## What to work on
1. Write out the part of the Speech to Text documentation page that begins at the words "Bring audio in" and stops after "with sub-300ms latency.".
2. Answer these questions from the Speech to Text documentation page, marking each answer with its letter:
(a) How many numbered tips does the Pro Tips section contain?
(b) What latency does the Faheem AI Engine transcribe with?
(c) Which additional file extension does the dashboard accept through Upload File?

BEGIN Exercise text

Skip to main content

Documentation Index

Fetch the complete documentation index at: https://docs.wittify.ai/llms.txt

Use this file to discover all available pages before exploring further.

The Speech to Text dashboard lives at /{lang}/speech-to-text. It is a single page with five sections: hero, How It Works, Start Transcribing method cards, supported audio formats, and Pro Tips for best results.

Feature specs

100+ Languages & Dialects

Arabic, English, French, Spanish, and 25+ Arabic dialects.

Real-Time Processing

Sub-300ms latency for live transcription use cases.

Diarization & Gender Detection

Identify speakers, separate voices, and detect gender.

Code-Switching Ready

Arabic-English mixed speech handled natively.

How It Works

A compact stepper strip. Five steps, each with a colored icon tile.
1

Upload or Record

Bring audio in by uploading a file, recording from the mic, or speaking live.
2

Detect Language

Faheem auto-detects the language. You can also override it from the language selector.
3

Faheem AI Engine

The Arabic-first ASR engine transcribes the audio with sub-300ms latency.
4

Review & Edit

Open the transcript editor, click any word to fix it, rename speakers, adjust cue times.
5

Export & Share

Quick-export to PDF, DOCX, or TXT, or copy the plain text.

Start Transcribing

Three method cards in the Start Transcribing grid. Each opens a modal.

Upload File

Drag & drop or browse audio files , supports MP3, WAV, M4A, AAC, OGG, FLAC and more.Highlights: Drag & drop, Batch processing, All formats. Badge: No setup required. Button: + Upload Audio File.

Live Transcription

Speak directly and watch your words appear in real-time. Perfect for meetings, interviews, and notes.Highlights: Sub-300ms latency, Copy transcript, Language detection. Badge: Instant. Button: + Start Live Transcription.

Record Audio

Record from your microphone, review the audio, and transcribe it, all in one seamless flow.Highlights: Record + transcribe, Audio playback, Auto-save. Badge: No setup required. Button: + Start Recording.
Upload File and Record Audio both open the Live Transcribe modal in record mode. They share the same backing flow.

Supported Audio Formats

Strip card under the method cards. All popular and professional audio formats supported.
FormatExtensions
MP3.mp3
WAV.wav
M4A.m4a
AAC.aac
OGG.ogg
FLAC.flac
WEBM.webm
The dashboard also accepts MP4 audio (.mp4) when you go through Upload File.

Pro Tips for best results

Seven numbered tips, two-column grid, each with a cyan badge.

1. Verify detected language

Ensure the correct language is selected for better accuracy.

2. Don't upload sensitive content

Be mindful of shared or confidential information.

3. Review audio before submitting

Check for clear audio quality and minimal background noise.

4. Wait for processing to complete

Larger files may take a few moments to transcribe.

5. Review and edit transcribed text

Manually correct any AI inaccuracies for perfect results.

6. Use supported formats (MP3, MP4 or WAV)

For best compatibility, use high-quality audio formats.

7. Avoid background noise & speak clearly

Clearer input leads to significantly better transcription output.

END Exercise text
BEGIN Dataset entries

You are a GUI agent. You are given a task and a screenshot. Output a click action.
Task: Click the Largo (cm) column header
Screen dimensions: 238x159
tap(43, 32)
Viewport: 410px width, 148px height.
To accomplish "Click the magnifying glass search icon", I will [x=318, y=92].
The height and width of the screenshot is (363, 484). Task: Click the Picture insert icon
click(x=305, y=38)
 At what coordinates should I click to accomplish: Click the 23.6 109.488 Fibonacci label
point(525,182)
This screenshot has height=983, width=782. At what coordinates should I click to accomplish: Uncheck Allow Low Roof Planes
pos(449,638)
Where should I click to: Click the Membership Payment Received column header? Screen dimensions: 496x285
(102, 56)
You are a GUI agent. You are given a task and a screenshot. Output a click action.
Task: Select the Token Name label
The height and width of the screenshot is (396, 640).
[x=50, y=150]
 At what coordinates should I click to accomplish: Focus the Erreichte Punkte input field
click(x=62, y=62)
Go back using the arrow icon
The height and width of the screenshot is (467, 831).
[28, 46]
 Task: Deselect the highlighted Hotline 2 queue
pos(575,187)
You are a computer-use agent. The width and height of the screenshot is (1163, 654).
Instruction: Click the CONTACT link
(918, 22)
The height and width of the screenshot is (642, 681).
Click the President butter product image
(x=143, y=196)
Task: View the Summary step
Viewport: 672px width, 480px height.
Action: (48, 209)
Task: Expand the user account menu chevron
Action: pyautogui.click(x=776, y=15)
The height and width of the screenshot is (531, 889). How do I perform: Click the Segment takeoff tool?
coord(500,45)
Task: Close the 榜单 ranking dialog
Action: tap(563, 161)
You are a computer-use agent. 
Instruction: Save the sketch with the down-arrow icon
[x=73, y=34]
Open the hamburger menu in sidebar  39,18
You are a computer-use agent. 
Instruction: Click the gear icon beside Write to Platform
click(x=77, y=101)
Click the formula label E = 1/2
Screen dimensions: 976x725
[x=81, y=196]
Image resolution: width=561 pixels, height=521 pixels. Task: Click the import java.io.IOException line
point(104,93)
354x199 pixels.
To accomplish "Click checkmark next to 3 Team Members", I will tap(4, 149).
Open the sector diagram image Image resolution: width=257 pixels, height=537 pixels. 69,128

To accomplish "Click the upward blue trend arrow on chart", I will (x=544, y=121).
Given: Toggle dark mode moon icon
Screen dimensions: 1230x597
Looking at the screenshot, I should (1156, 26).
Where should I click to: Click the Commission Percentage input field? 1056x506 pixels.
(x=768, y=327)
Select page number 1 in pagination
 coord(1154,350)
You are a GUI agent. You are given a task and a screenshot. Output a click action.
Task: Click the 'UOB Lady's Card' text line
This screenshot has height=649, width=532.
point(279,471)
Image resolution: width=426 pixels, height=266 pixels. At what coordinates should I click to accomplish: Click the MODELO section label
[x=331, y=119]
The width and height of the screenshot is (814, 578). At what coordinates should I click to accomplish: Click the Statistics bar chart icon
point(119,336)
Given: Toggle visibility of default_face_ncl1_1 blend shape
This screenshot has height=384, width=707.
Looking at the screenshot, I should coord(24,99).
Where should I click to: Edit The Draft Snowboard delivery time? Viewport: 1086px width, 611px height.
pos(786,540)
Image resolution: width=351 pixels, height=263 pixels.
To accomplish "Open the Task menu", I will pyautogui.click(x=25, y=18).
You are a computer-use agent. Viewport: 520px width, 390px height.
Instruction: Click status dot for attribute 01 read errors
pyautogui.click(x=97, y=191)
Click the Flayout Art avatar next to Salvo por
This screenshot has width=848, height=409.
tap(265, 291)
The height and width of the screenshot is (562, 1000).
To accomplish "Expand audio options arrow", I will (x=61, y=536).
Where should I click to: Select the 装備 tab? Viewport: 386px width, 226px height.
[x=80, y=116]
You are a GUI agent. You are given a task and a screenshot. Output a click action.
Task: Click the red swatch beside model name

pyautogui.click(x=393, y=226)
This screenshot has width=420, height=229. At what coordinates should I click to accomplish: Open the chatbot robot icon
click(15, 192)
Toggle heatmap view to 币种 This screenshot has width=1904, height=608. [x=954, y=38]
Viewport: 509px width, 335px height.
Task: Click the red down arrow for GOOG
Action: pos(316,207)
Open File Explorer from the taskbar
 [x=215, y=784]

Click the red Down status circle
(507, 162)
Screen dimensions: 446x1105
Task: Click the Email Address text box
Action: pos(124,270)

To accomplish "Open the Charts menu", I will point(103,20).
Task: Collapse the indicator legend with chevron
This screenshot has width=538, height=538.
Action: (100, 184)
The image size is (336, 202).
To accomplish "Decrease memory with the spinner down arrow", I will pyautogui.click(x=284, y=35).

END Dataset entries

## Per-task outputs
1.
Bring audio in by uploading a file, recording from the mic, or speaking live.
2

Detect Language

Faheem auto-detects the language. You can also override it from the language selector.
3

Faheem AI Engine

The Arabic-first ASR engine transcribes the audio with sub-300ms latency.

2.
(a) Seven.
(b) Sub-300ms latency.
(c) .mp4 (MP4 audio).